Several steps than actually remove mold, spores, allergens, and toxins. The first is usually vacuuming surfaces using a vacuum that has a HEPA filter (high-efficiency particulate air filter — otherwise contaminants just blow back out through the other end of the vacuum). Next comes removal through scrubbing or other mechanical means. Affected materials such as carpet and pad, baseboards, trim, drywall, and acoustic tile must be completely removed.
Beyond removal, mold remediation often includes additional measures to get rid of wider contamination and reduce the likelihood of future problems. These include anti-fungal treatments that are both safer and more effective than home remedies. We also have special equipment to permanently get rid of all musty odors, and our crews can complete any needed repairs and replacements.
Do It Yourself?
The EPA indicates that small outbreaks can be handled by building maintenance staff and homeowners. But as the area affected approaches a few feet across and beyond, more and more stringent measures need to be taken.

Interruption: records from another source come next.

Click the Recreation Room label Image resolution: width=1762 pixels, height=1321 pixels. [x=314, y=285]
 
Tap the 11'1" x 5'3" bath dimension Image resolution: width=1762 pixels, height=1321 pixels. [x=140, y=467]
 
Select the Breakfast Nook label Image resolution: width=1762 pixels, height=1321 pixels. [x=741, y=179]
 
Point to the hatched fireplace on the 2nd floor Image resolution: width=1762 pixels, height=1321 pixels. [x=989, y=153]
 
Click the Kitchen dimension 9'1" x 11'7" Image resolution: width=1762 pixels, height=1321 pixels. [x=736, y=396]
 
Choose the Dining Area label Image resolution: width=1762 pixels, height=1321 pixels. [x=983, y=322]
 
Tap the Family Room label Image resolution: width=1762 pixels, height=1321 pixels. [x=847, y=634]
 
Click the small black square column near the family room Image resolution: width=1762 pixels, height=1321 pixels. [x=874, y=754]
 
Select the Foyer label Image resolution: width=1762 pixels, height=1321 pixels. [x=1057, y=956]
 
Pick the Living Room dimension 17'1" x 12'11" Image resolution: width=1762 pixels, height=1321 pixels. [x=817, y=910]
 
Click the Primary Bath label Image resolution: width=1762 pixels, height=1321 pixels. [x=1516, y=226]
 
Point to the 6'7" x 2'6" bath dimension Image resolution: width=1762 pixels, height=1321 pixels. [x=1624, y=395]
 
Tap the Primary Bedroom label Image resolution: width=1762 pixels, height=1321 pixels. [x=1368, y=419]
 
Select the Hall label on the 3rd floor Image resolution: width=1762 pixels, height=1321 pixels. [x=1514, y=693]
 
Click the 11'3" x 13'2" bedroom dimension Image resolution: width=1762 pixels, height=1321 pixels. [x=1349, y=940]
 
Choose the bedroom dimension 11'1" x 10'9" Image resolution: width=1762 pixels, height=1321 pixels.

For more than 10 square feet it’s best to call in professionals.
DIY guides commonly describe using water and ammonia, baking soda, bleach, borax, detergent, hydrogen peroxide, or vinegar as a way to kill mold. (Never mix these together as there may be nasty chemical reactions). Any of these may discolor or otherwise harm certain materials, and considering the fumes of ammonia and bleach, these should be avoided except for very small areas. Borax is often the most effective, while vinegar or baking soda is usually handy.
These various solutions have lasting effects only on non-porous surfaces such as fiberglass (often used to make tubs and shower stalls) and tile. Mold sends out long tiny root-like structures. They’re often not killed and thrive on the new source of moisture.
Most importantly although you may have killed the spores, mold toxins and allergens remain. There’s still a health risk!